Entre os requerimentos há pedidos para que sejam ouvidos o ministro da Saúde, Marcelo Queiroga, e os seus três antecessores, Luiz Henrique Mandetta, Nelson Teich e Eduardo Pazuello.

A ‘CPI do Genocídio’ recebeu no primeiro dia de funcionamento uma enxurrada de pedidos de senadores, segundo o jornal Folha de S. Paulo. Os requerimentos abrem caminho para uma devassa na condução do governo Jair Bolsonaro (sem partido) no enfrentamento à pandemia.

Segundo a Folha, até as 21h45 desta terça-feira (27) foram apresentadas ao menos 173 solicitações por congressistas. Elas ainda precisam ser aprovadas pela maioria da comissão no Senado.

Entre os requerimentos há pedidos para que sejam ouvidos o ministro da Saúde, Marcelo Queiroga, e os seus três antecessores, Luiz Henrique Mandetta, Nelson Teich e Eduardo Pazuello.

Todos os pedidos feitos ou que venham a ser apresentados pelos senadores precisam ser pautados pelo presidente eleito do colegiado, Omar Aziz (PSD-AM), para serem votados pela comissão.

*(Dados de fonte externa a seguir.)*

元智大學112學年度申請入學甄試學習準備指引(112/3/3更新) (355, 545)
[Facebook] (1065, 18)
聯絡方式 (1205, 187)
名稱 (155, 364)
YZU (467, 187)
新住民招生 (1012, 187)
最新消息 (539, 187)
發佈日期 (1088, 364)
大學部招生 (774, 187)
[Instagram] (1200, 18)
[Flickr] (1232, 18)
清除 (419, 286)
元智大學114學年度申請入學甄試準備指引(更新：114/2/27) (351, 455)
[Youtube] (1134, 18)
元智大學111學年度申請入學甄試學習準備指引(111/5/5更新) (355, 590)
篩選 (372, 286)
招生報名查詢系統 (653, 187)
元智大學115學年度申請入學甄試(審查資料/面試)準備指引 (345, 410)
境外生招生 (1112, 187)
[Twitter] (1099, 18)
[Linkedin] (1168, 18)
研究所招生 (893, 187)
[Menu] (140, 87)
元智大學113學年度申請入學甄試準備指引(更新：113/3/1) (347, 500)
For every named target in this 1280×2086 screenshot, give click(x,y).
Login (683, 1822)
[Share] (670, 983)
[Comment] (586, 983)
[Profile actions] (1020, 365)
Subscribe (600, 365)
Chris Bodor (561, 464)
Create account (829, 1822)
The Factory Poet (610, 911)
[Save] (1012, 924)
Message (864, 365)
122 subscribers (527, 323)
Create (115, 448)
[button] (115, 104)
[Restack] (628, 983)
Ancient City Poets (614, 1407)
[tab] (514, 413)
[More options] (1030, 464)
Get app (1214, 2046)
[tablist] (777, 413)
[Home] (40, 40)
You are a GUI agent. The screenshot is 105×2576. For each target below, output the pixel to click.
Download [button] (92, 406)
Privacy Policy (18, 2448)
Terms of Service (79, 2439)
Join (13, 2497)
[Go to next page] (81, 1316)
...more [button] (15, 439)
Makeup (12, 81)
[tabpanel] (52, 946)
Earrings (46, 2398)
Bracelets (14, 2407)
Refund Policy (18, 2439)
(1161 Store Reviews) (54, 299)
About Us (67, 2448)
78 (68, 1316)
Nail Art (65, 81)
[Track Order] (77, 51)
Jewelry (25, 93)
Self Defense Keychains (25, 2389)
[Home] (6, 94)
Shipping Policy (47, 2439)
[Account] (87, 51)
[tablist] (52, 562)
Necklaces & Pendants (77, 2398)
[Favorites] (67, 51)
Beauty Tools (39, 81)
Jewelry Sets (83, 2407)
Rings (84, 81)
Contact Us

Ainda de acordo com a reportagem, os requerimentos também solicitam informações sobre o fornecimento de respiradores, EPIs (equipamentos de proteção individual), “kit intubação”, abertura de leitos, fornecimento de oxigênio, aquisição de vacinas, seringas e distribuição de cloroquina para o chamado tratamento precoce.

A crise no fornecimento de oxigênio hospitalar em Manaus também foi o foco de ao menos cinco requerimentos, vindos tanto de senadores da oposição como de governistas.

O vice-presidente da CPI, Randolfe Rodrigues (Rede-AP), pediu todos os documentos sobre o tema, entre os seus no mínimo 45 requerimentos, enquanto Alessandro Vieira (Cidadania-SE) pediu que sejam convocados os gestores de Manaus.

“É fato público e notório que Manaus está em colapso com o avanço dos casos de Covid-19: as internações e os enterros bateram recordes, as unidades de saúde ficaram sem oxigênio e pacientes estão sendo enviados para outros estados. Lotados, os cemitérios precisaram instalar câmaras frigoríficas”, justificou Randolfe, conforme a Folha.